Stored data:
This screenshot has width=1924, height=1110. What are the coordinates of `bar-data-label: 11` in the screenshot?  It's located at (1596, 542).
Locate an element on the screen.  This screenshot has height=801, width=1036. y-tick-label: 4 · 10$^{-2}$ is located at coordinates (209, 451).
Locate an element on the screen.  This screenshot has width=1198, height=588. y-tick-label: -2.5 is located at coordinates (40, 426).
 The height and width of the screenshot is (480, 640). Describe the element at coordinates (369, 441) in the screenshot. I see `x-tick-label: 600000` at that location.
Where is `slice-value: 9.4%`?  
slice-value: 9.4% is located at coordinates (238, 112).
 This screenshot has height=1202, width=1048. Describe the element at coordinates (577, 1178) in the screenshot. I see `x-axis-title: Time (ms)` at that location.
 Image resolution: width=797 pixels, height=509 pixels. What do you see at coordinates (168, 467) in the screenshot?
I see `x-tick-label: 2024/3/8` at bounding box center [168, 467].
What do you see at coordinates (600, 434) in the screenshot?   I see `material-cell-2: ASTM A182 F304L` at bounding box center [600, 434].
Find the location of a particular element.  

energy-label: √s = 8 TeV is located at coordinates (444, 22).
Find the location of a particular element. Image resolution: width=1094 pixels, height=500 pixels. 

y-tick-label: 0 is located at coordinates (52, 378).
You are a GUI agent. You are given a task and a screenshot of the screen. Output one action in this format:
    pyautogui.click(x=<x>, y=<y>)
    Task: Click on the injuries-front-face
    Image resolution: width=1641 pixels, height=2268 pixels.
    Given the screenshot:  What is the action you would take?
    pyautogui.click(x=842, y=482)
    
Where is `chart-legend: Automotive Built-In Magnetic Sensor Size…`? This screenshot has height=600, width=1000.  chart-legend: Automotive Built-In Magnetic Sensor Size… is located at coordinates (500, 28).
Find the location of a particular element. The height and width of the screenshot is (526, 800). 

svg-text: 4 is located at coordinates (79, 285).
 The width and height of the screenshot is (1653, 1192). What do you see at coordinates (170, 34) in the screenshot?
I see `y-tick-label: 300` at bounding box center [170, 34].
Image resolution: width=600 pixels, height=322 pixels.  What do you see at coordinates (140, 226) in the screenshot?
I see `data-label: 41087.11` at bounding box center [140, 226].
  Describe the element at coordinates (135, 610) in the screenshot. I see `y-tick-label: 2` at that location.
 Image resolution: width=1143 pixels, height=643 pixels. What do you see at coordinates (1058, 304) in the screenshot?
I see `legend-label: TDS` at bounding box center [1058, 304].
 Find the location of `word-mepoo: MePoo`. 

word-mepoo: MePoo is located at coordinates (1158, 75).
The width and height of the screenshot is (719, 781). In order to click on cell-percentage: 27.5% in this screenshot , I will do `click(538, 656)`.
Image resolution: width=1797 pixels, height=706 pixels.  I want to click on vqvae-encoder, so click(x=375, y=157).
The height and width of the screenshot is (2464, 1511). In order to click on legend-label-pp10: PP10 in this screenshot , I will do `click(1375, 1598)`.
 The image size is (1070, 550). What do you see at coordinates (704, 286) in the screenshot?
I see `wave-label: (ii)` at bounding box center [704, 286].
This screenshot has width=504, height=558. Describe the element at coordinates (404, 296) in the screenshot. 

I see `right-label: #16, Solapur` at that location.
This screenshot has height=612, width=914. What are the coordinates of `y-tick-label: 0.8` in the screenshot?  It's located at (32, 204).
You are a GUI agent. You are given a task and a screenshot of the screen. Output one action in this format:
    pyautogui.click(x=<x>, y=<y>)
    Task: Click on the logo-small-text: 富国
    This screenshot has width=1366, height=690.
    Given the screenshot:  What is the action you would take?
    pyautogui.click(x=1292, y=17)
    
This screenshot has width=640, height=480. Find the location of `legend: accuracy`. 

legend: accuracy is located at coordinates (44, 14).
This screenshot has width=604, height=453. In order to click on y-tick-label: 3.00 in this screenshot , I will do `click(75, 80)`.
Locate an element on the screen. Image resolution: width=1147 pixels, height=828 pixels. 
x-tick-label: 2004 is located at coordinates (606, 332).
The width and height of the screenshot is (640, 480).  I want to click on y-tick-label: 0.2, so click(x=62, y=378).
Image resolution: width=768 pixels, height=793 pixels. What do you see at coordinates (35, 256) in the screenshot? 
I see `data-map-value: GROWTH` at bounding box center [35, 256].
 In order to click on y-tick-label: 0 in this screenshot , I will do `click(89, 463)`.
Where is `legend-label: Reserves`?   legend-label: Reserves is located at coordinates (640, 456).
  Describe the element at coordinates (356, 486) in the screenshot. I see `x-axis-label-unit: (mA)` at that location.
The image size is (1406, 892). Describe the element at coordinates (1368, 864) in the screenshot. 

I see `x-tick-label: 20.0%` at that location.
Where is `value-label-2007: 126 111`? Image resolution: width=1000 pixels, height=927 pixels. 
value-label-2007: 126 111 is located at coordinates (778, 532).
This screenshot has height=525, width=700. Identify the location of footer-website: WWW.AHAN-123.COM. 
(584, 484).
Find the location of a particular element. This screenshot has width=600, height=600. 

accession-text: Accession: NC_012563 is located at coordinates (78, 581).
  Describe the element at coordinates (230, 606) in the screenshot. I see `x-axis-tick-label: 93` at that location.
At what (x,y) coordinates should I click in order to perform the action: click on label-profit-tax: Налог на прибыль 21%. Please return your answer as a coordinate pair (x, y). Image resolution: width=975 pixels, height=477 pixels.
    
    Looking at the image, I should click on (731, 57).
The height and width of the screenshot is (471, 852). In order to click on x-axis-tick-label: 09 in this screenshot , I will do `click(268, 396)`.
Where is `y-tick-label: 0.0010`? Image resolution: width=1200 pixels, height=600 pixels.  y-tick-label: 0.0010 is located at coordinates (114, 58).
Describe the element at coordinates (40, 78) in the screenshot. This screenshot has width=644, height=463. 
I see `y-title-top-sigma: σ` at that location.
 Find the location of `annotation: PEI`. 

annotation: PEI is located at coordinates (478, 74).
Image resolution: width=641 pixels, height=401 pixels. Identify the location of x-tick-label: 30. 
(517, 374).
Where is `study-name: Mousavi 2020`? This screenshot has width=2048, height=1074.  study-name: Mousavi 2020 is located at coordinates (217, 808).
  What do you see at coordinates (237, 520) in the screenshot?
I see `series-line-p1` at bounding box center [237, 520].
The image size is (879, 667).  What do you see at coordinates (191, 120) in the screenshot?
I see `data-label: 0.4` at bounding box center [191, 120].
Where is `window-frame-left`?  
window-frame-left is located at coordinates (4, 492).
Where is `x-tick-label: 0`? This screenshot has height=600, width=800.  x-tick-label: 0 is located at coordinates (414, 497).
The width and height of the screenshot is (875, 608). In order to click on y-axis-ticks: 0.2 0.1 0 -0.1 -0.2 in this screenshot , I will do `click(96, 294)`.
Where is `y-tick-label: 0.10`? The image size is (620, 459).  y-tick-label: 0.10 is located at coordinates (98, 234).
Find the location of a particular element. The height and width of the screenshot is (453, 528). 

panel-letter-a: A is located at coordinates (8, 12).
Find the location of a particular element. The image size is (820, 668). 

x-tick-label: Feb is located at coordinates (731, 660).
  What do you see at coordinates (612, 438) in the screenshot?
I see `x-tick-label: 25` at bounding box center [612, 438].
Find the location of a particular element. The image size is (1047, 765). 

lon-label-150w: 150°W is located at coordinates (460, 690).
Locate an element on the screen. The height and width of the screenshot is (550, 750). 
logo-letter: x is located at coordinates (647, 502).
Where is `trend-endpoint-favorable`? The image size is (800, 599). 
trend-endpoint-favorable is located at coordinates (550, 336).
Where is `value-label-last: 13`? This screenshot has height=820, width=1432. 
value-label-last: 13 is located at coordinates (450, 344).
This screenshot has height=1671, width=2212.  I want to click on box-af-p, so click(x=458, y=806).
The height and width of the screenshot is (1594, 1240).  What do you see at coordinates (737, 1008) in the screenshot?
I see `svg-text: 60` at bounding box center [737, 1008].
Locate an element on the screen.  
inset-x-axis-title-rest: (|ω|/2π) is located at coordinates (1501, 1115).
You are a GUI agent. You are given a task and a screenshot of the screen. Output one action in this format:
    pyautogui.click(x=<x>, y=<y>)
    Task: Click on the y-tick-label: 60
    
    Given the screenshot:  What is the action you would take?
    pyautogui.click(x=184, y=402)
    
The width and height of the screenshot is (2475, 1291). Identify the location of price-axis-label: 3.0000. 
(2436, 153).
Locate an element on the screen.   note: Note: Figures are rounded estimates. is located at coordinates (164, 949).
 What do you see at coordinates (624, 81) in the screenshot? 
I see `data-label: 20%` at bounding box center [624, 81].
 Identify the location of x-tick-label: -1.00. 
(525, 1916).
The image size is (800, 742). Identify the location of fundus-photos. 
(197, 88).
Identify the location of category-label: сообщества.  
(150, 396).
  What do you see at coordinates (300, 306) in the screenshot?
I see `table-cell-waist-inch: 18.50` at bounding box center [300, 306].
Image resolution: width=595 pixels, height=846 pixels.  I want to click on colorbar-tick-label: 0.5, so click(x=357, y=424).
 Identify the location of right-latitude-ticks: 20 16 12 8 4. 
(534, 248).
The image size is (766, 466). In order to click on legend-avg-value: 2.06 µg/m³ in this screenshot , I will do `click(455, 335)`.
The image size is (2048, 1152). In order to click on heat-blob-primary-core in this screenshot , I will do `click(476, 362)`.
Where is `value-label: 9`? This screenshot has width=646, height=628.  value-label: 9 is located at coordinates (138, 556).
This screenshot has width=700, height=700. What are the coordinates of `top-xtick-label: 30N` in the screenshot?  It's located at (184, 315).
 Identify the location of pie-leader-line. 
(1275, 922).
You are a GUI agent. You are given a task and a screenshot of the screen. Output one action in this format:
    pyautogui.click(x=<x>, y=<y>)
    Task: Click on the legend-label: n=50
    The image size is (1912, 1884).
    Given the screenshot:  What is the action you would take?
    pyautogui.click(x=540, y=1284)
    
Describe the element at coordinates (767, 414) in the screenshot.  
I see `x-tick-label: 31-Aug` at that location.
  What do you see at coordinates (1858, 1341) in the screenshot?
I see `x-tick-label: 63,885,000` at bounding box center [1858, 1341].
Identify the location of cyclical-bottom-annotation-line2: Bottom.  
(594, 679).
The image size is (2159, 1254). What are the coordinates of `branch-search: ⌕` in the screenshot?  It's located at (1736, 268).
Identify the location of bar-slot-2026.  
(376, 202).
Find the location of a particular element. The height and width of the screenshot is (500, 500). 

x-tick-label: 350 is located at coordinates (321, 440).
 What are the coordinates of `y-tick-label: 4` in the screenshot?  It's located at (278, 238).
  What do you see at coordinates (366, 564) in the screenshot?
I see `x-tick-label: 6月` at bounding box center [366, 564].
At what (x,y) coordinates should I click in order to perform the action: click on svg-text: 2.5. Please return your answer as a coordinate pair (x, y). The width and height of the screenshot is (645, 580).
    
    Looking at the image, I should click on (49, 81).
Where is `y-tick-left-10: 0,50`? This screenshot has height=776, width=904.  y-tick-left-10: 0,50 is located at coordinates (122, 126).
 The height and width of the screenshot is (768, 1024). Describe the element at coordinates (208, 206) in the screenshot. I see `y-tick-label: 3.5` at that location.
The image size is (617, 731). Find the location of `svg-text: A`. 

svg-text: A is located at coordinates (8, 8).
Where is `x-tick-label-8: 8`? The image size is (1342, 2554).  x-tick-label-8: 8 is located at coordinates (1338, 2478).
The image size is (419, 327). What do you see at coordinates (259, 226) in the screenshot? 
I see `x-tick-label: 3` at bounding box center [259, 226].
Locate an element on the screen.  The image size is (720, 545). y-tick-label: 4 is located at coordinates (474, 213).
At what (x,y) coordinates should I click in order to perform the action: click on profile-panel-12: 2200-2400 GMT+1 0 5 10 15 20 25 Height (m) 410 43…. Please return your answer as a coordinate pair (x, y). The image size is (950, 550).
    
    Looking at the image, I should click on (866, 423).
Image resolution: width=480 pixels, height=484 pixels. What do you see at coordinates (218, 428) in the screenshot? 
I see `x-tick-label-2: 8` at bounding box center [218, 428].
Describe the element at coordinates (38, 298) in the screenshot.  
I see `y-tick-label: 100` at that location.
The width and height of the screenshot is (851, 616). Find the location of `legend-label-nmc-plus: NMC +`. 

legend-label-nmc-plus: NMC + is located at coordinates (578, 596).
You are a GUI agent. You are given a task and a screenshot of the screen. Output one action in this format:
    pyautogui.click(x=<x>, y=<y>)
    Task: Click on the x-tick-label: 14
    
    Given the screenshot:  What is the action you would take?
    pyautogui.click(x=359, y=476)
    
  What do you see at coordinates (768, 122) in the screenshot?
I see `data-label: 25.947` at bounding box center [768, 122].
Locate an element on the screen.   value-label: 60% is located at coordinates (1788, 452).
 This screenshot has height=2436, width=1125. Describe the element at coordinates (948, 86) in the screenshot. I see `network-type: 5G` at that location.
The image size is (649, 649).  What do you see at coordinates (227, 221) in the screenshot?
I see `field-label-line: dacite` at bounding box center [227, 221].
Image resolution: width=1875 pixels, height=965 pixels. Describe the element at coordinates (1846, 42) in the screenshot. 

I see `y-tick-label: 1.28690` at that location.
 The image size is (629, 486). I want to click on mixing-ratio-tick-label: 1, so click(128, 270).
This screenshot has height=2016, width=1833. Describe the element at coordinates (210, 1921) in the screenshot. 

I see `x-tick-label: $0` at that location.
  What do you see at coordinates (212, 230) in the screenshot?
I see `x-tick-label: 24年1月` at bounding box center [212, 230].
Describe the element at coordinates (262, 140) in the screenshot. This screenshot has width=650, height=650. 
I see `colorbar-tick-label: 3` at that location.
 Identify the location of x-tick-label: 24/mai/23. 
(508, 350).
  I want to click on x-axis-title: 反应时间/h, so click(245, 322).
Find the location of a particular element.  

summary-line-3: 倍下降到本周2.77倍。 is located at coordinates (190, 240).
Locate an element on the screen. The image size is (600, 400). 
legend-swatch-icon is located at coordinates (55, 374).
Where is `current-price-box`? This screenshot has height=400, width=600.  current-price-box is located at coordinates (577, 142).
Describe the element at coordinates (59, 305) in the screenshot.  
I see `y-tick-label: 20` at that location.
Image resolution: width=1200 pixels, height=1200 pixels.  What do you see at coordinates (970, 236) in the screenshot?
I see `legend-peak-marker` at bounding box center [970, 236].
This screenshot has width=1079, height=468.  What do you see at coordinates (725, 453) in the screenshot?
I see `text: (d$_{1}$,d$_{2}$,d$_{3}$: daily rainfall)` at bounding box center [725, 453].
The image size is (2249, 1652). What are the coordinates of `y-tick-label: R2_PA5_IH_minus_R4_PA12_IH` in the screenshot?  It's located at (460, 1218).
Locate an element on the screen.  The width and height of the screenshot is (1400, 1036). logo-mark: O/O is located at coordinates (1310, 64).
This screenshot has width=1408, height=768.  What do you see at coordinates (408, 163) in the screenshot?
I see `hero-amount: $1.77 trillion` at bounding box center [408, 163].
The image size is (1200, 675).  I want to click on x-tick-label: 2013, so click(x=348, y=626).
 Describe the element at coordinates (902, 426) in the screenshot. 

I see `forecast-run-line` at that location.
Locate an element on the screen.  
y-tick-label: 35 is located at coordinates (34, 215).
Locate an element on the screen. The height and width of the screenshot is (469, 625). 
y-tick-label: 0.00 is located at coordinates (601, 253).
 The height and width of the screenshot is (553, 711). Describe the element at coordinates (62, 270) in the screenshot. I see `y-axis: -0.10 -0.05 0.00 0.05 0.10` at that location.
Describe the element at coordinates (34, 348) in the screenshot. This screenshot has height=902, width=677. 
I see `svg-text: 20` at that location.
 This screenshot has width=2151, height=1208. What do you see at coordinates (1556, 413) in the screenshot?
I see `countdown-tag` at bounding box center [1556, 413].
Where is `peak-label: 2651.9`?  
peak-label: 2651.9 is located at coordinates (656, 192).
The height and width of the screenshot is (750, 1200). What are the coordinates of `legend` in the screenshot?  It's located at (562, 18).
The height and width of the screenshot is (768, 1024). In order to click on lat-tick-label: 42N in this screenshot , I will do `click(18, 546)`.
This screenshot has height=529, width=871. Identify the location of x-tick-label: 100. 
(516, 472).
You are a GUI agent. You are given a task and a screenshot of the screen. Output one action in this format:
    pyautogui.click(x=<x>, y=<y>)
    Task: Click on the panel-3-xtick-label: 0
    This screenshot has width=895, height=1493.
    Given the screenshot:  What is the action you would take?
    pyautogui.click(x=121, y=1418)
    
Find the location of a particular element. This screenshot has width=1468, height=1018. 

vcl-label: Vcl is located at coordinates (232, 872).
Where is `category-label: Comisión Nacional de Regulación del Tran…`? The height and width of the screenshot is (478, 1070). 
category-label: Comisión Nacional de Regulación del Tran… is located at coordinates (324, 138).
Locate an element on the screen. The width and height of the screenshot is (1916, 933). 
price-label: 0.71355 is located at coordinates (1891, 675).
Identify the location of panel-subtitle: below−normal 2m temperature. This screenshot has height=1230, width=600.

- GOAL OF THE EXERCISE
Swap "screenshot" for "capture" in the lines from the line with "The width and height of the screenshot is (719, 781)." up to and including the line with "Image resolution: width=1797", and return only those lines with everything else unchanged.

- FINISHED TASK
The width and height of the capture is (719, 781). In order to click on cell-percentage: 27.5% in this capture , I will do `click(538, 656)`.
Image resolution: width=1797 pixels, height=706 pixels.  I want to click on vqvae-encoder, so click(x=375, y=157).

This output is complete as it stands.